Code comments are important for developers in program comprehension. In scenarios of comprehending and reusing a method, developers expect code comments to provide supplementary information beyond the method signature. However, the extent of such supplementary information varies a lot in different code comments. In this paper, we raise the awareness of the supplementary nature of method-level comments and propose a new metric named MESIA (Mean Supplementary Information Amount) to assess the extent of supplementary information that a code comment can provide. With the MESIA metric, we conduct experiments on a popular code-comment dataset and three common types of neural approaches to generate method-level comments.
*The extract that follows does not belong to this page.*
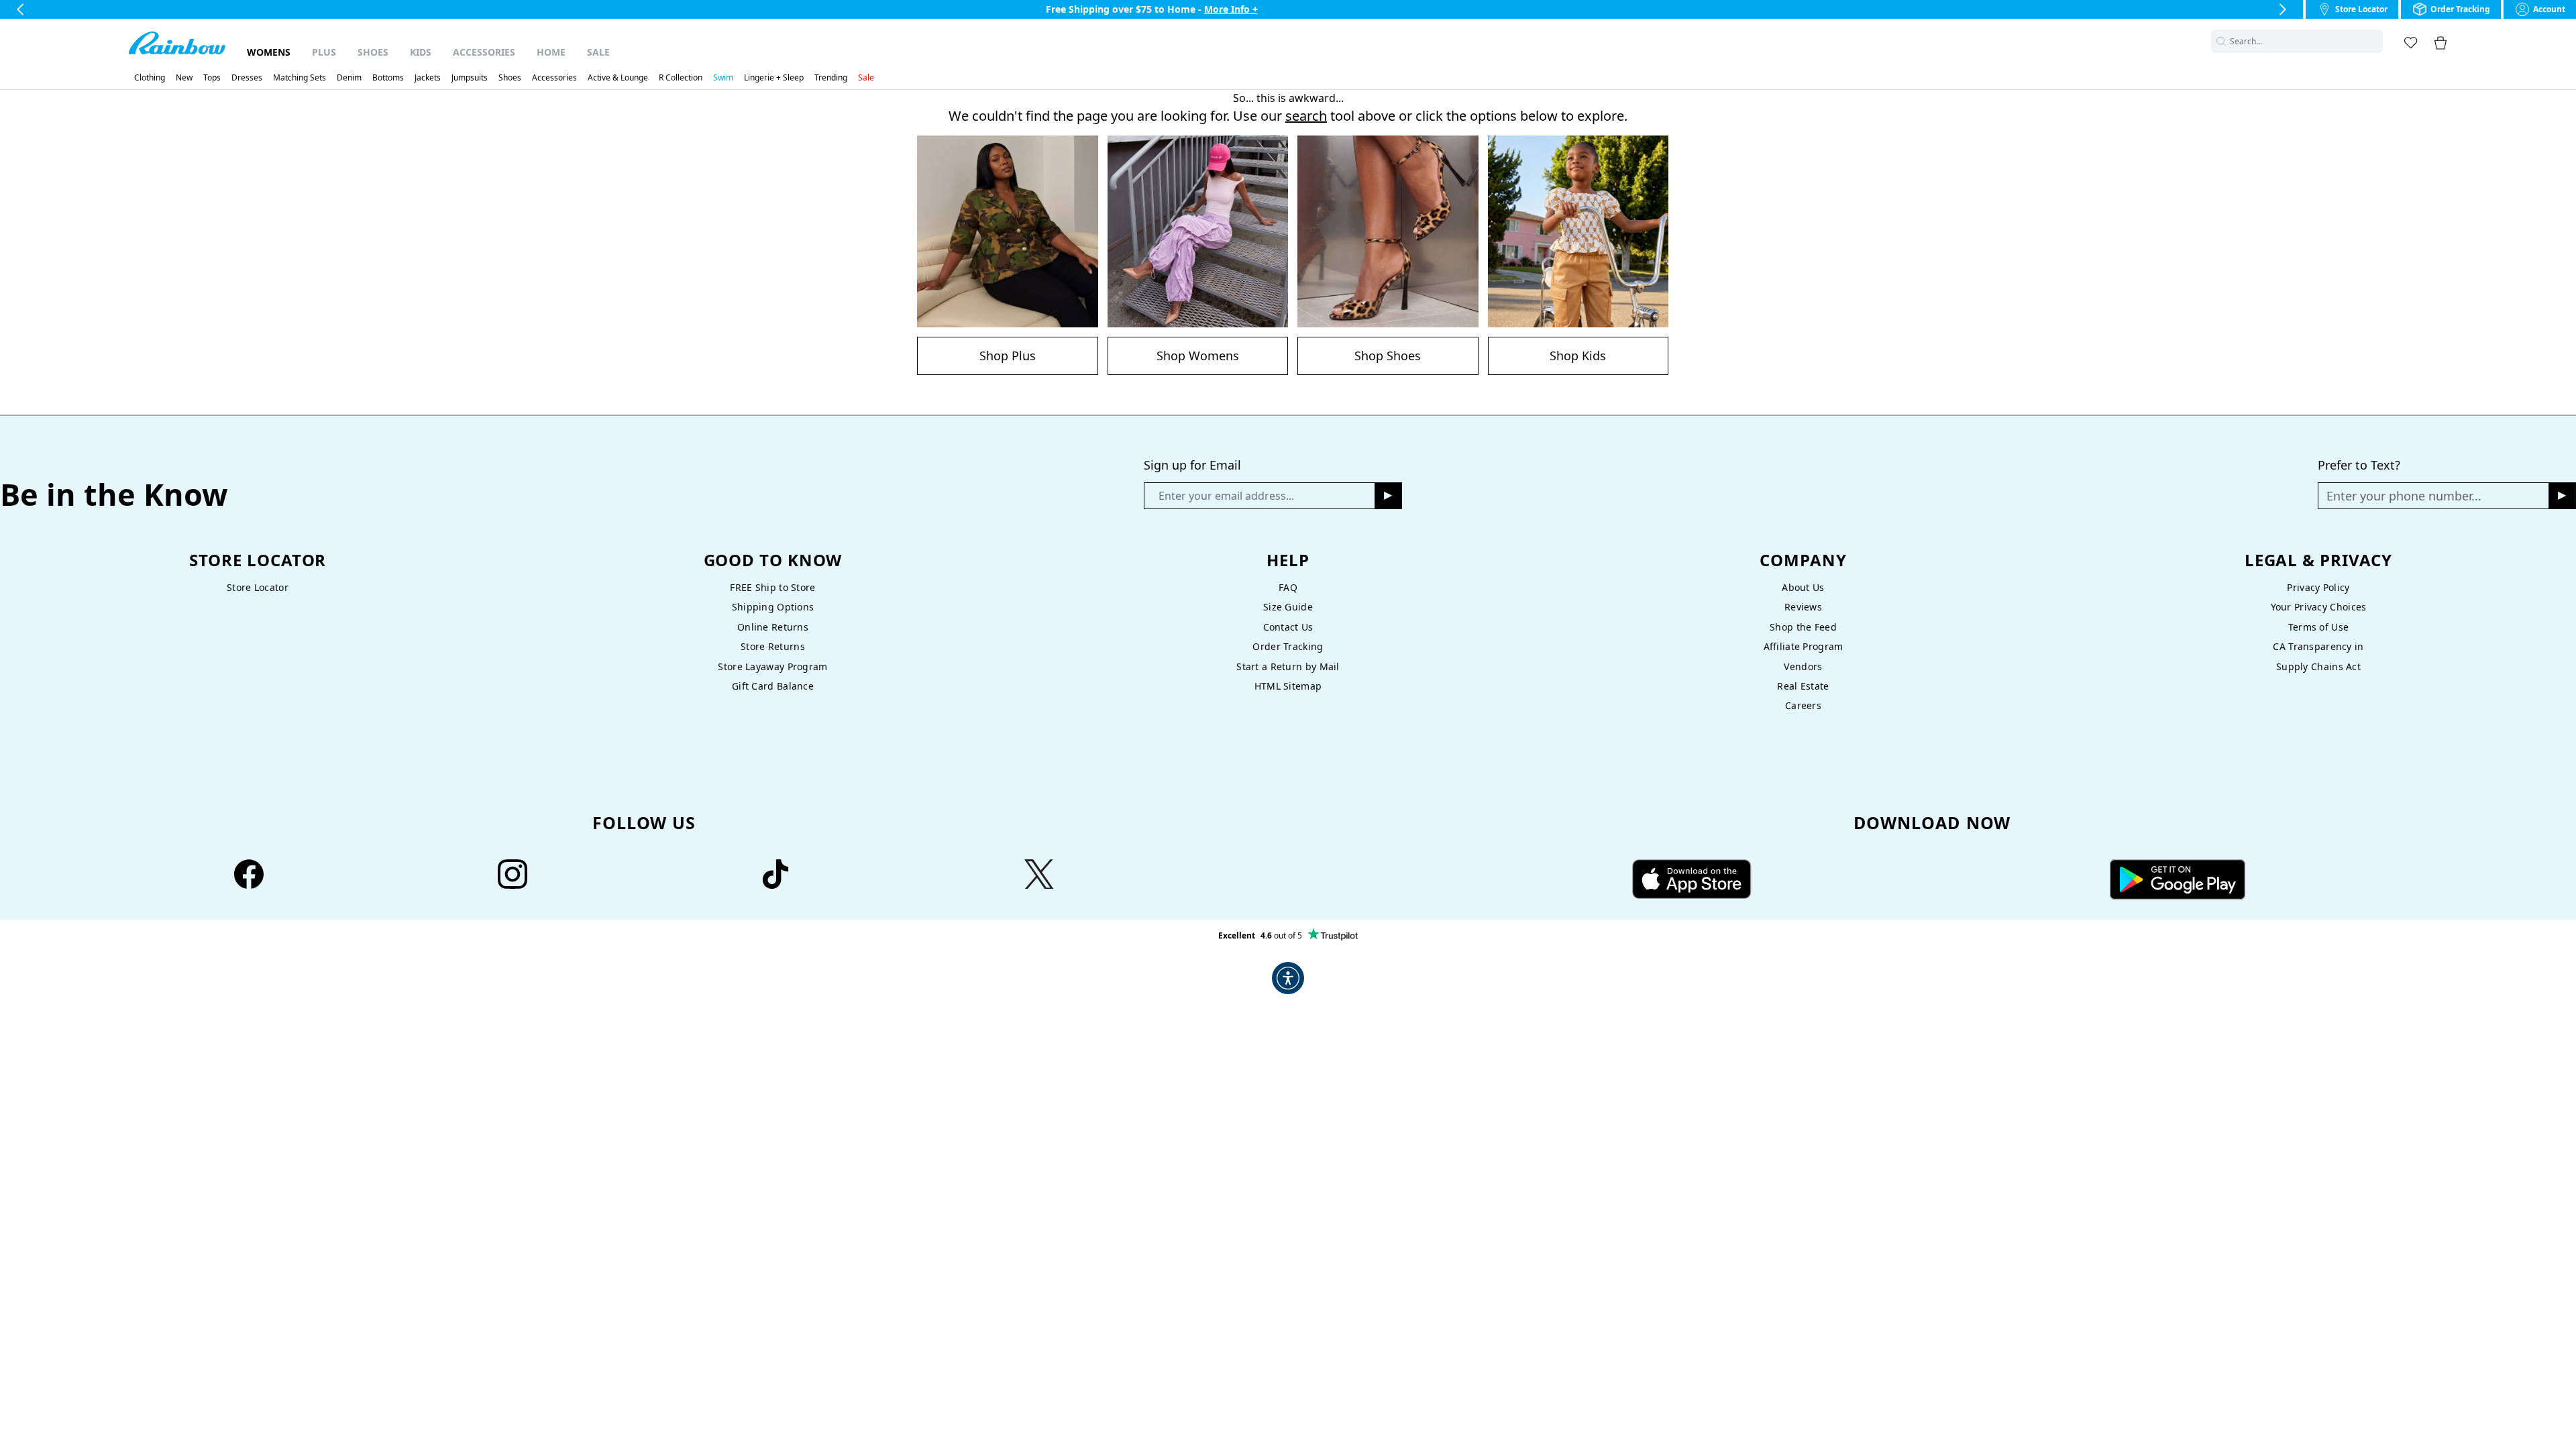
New (184, 77)
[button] (2374, 41)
Our experimental results demonstrate the value of our proposed work with a number of findings. (1) Small-MESIA comments occupy around 20% of the dataset and mostly fall into only the WHAT comment category. (2) Being able to provide various kinds of essential information, large-MESIA comments in the dataset are difficult for existing neural approaches to generate. (3) We can improve the capability of existing neural approaches to generate large-MESIA comments by reducing the proportion of small-MESIA comments in the training set. (4) The retrained model can generate large-MESIA comments that convey essential meaningful supplementary information for methods in the small-MESIA test set, but will get a lower BLEU score in evaluation. These findings indicate that with good training data, auto-generated comments can sometimes even surpass human-written reference comments, and having no appropriate ground truth for evaluation is an issue that needs to be addressed by future work on automatic comment generation.

翻译：代码注释对于开发者在程序理解中至关重要。在理解并复用一个方法的场景下，开发者期望代码注释能提供方法签名之外的补充信息。然而，不同代码注释提供的补充信息程度差异很大。本文提出应关注方法级注释的补充性质，并设计了一个新度量指标MESIA（平均补充信息量），用于评估代码注释所能提供的补充信息程度。基于MESIA度量，我们在一个常用的代码注释数据集上，针对三类典型的生成方法级注释的神经方法进行了实验。实验结果证明了所提出工作的价值，并得出了若干发现：（1）小MESIA注释约占数据集的20%，且主要属于WHAT类别；（2）能够提供多种关键信息的大MESIA注释难以被现有神经方法生成；（3）通过减少训练集中小MESIA注释的比例，可提升现有神经方法生成大MESIA注释的能力；（4）重新训练后的模型能为小MESIA测试集中的方法生成传达关键补充信息的大MESIA注释，但在评估中会获得较低的BLEU分数。这些发现表明，借助优质训练数据，自动生成的注释有时甚至能超越人工编写的参考注释，而缺乏合适的真实值评估标准是未来自动注释生成工作需要解决的问题。